$200m .. Costing of California’s Electric Bullet Train
The California High-Speed Rail Authority is preparing to begin discussions with potential suppliers for the $200 million utility scale system it will own and operate.
Elon Musk unveiled his futuristic "hyperloop" concept in 2013 with swipes at a high-speed rail project in California.
A decade later, his sci-fi tube train remains sci-fi as construction continues on the cash-strapped Golden State Railroad, with at least one feature the mercurial billionaire must love: It'll be solar-powered.
$200 million
The California High-Speed Rail Authority is preparing to begin discussions with potential suppliers for the $200 million utility scale system it will own and operate.
It will include 552 acres of solar panels to generate 44 megawatts of electricity - enough for a city of 33,000 people - and batteries to store 62 megawatt-hours of energy.
The system must be powerful enough to deliver powerful electrical blasts to propel trains at speeds of up to 220 miles up the 171-mile section of the railroad valley, withstand extreme heat and keep commuters moving along — even if there are power outages at local utilities.
Work begins in 2026
Work could begin as early as 2026 to ensure it is ready to run trains by 2030, the target opening date for the railway's initial segment, Margaret Sideroth, the authority's director of planning and sustainability, told Forbes. (The timing of the San Francisco-LA connections not being fixed due to funding challenges.)
“California is a great place for renewable energy. It has the best solar intensity in the US,” she said. “We already have in our right-of-way portfolio some well-configured packages that allow us to generate renewable energy at the scale necessary to supply the amount of electricity we need to fully offset our load.”
Carbon emissions
The nation's most ambitious and expensive infrastructure project, with an estimated cost of more than $100 billion to eventually connect Los Angeles and San Francisco to a 422-mile system, was initially conceived as an environmentally friendly alternative to highway expansion or airport capacity, both of which are significant sources of carbon emissions.
$2.8 billion
Construction of the initial sector is progressing slowly, though the authority is seeking $2.8 billion in additional funds from the bipartisan Infrastructure Act of 2021 to help complete it.

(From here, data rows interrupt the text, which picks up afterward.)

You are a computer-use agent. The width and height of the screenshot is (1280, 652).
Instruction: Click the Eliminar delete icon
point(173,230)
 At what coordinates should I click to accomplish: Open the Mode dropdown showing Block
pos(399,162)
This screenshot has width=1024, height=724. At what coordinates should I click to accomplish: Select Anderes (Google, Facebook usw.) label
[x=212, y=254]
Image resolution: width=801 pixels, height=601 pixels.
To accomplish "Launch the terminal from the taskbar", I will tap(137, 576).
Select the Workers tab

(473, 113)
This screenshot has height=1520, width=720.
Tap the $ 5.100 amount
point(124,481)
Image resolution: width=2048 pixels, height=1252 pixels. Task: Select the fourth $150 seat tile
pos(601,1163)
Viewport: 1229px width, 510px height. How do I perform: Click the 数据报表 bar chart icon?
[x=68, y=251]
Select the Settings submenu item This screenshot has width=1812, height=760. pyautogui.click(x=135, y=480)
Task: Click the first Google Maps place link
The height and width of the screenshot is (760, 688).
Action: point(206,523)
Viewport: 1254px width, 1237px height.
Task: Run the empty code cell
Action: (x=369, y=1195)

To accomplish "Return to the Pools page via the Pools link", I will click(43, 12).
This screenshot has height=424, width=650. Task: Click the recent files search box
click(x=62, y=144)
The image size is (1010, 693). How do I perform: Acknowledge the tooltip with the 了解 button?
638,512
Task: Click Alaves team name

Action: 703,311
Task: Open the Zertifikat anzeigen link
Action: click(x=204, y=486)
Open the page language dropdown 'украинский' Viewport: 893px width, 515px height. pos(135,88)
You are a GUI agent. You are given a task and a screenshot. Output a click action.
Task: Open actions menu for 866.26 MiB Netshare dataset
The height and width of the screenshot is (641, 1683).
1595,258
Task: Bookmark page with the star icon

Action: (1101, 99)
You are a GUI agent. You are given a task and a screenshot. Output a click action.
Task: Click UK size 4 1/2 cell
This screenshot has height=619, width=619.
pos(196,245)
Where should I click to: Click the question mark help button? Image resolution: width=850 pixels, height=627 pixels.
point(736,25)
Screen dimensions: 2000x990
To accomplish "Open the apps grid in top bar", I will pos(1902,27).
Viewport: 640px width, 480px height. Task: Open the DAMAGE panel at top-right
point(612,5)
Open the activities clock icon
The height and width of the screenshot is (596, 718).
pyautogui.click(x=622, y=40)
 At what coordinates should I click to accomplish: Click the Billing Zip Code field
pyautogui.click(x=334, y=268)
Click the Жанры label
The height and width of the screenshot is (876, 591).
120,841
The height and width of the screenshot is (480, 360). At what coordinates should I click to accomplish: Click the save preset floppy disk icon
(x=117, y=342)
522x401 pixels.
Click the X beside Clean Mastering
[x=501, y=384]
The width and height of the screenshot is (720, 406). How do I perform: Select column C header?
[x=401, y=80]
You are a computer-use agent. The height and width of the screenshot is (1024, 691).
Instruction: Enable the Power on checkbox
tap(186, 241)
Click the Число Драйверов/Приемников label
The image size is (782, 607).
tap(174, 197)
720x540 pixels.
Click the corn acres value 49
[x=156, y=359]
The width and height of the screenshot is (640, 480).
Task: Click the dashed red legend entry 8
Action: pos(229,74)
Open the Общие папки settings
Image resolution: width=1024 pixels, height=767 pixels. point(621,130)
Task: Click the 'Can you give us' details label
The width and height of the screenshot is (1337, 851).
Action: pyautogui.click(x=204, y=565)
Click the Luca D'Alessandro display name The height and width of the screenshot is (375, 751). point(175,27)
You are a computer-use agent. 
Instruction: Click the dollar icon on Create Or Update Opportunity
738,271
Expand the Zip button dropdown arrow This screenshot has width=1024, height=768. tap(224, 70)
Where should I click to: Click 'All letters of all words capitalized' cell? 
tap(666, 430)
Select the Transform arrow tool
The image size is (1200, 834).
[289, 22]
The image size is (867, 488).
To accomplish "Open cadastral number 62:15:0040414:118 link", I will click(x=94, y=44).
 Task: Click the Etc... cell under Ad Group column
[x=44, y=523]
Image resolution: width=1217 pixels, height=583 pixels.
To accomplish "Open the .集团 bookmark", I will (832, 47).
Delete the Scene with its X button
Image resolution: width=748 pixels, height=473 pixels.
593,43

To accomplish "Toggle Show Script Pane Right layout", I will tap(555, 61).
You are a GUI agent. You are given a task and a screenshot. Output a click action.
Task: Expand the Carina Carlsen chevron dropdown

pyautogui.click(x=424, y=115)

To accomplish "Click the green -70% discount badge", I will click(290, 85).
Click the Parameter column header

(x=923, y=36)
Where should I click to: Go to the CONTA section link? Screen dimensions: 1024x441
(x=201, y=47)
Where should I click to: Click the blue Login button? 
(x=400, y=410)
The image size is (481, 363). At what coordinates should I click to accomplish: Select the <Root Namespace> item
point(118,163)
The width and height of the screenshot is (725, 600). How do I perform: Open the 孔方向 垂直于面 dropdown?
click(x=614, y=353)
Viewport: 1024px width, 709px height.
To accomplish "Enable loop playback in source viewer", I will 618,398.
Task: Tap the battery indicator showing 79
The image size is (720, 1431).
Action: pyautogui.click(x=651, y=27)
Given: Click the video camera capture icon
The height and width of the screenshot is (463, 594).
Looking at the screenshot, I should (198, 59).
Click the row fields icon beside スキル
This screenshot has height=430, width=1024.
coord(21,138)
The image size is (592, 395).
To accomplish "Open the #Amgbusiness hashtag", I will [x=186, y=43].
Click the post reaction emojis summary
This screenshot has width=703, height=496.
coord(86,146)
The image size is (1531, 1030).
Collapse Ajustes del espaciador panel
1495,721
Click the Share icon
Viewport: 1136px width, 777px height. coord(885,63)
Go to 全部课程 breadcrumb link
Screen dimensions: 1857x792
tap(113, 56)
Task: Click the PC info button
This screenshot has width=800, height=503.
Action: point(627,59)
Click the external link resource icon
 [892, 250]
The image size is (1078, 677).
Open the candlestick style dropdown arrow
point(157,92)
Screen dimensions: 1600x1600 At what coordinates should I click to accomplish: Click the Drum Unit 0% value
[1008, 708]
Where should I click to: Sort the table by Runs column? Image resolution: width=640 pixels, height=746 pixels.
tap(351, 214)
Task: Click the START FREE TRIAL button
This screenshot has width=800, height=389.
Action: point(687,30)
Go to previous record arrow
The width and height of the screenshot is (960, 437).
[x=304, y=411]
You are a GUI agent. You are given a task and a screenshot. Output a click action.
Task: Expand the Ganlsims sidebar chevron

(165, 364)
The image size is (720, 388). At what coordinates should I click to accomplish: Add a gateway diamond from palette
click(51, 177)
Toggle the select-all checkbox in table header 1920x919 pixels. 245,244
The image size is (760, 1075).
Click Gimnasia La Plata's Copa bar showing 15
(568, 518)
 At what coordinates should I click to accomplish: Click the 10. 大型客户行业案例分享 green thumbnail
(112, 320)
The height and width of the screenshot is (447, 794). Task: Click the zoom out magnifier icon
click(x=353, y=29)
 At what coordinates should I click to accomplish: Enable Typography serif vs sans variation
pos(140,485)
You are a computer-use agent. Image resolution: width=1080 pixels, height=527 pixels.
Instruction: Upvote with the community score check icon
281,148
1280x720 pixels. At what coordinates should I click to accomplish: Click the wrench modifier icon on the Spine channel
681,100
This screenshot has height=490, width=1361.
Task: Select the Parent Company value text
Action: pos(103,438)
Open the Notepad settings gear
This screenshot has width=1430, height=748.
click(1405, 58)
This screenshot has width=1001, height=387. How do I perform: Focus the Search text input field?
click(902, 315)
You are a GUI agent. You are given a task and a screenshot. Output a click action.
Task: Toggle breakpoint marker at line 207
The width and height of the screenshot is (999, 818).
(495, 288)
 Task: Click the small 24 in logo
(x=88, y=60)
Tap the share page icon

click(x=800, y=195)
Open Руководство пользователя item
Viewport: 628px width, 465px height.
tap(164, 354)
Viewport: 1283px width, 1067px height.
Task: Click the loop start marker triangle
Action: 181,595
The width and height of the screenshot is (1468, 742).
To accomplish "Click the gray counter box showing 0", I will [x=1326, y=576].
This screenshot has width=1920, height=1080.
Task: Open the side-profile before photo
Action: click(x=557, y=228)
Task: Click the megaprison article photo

The source of an additional $70 billion or so to complete the San Francisco-Los Angeles Bay Area has not been determined yet. The cost of the renewable energy system is already included in the authority's budget for the Central Valley sector.
Brightline West, the proposed high-speed rail line linking Las Vegas to suburban Los Angeles by private billionaire Wes Edens, also plans to rely on carbon-neutral electricity.
Unlike California's plan, it would buy power from operators of large desert solar fields.